Quote the passage on the Account Manager position verbatim, starting at "Account Manager's are" and ending at "of those users.".
* begin Excerpt *
Account Manager Position

The Account Manager Position is a senior position within the People, Ideas & Objects organization. Senior from the point of view of their understanding of the oil and gas industry, senior from the point of view of how well they understand the producer firm(s) they represent. Note that they are representing the producer firm and not a specific Joint Operating Committee. Ideally these individuals will be seconded to People, Ideas & Objects from the producer that they originated from.

Account Manager's are the conduit between the members of the Community of Independent Service Providers (CISP) and the users that are resident and employed at the producer firm or within a user community. If members of the CISP need clarification on a finer point of the producer's needs, they will contact the Account Manager for that producer who will secure the users necessary to clarify the point. Alternatively, a user who has an idea on how better to do their job can contact the Account Manager who will provide the CISP members and People, Ideas & Objects developers to be at the disposal of those users.

Users can and will be members of the producer firms, and not necessarily part of People, Ideas & Objects. User groups may be comprised of 100% of the producer firms staff. CISP resources are members of People, Ideas & Objects from the point of view that they have custody of the applications current and future software applications design. Starting with the Preliminary Specification and continuing on with tuning and delivering innovative People, Ideas & Objects software products to the industry.
* end Excerpt *
* begin Data listing *
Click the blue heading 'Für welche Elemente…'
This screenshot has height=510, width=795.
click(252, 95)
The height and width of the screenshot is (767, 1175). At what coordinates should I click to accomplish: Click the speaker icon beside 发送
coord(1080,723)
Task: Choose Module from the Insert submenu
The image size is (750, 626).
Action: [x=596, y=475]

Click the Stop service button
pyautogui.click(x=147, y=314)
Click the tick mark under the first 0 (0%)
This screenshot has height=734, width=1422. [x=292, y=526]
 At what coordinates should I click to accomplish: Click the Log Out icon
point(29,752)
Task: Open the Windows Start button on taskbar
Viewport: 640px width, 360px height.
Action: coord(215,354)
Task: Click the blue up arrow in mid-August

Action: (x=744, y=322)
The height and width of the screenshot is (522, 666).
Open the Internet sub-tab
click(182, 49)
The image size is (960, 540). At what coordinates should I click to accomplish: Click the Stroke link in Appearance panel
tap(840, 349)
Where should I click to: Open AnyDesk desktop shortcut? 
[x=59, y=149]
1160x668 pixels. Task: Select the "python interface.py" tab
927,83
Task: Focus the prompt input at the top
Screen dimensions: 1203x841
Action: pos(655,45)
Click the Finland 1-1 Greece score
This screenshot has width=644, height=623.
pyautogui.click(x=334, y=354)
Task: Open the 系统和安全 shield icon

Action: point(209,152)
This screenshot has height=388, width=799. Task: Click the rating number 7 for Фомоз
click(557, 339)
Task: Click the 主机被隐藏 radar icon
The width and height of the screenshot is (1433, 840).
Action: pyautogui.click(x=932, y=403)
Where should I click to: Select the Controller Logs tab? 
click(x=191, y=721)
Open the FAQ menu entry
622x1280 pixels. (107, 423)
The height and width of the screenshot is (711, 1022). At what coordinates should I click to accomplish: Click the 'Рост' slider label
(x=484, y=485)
* end Data listing *
## [Finished task]
Account Manager's are the conduit between the members of the Community of Independent Service Providers (CISP) and the users that are resident and employed at the producer firm or within a user community. If members of the CISP need clarification on a finer point of the producer's needs, they will contact the Account Manager for that producer who will secure the users necessary to clarify the point. Alternatively, a user who has an idea on how better to do their job can contact the Account Manager who will provide the CISP members and People, Ideas & Objects developers to be at the disposal of those users.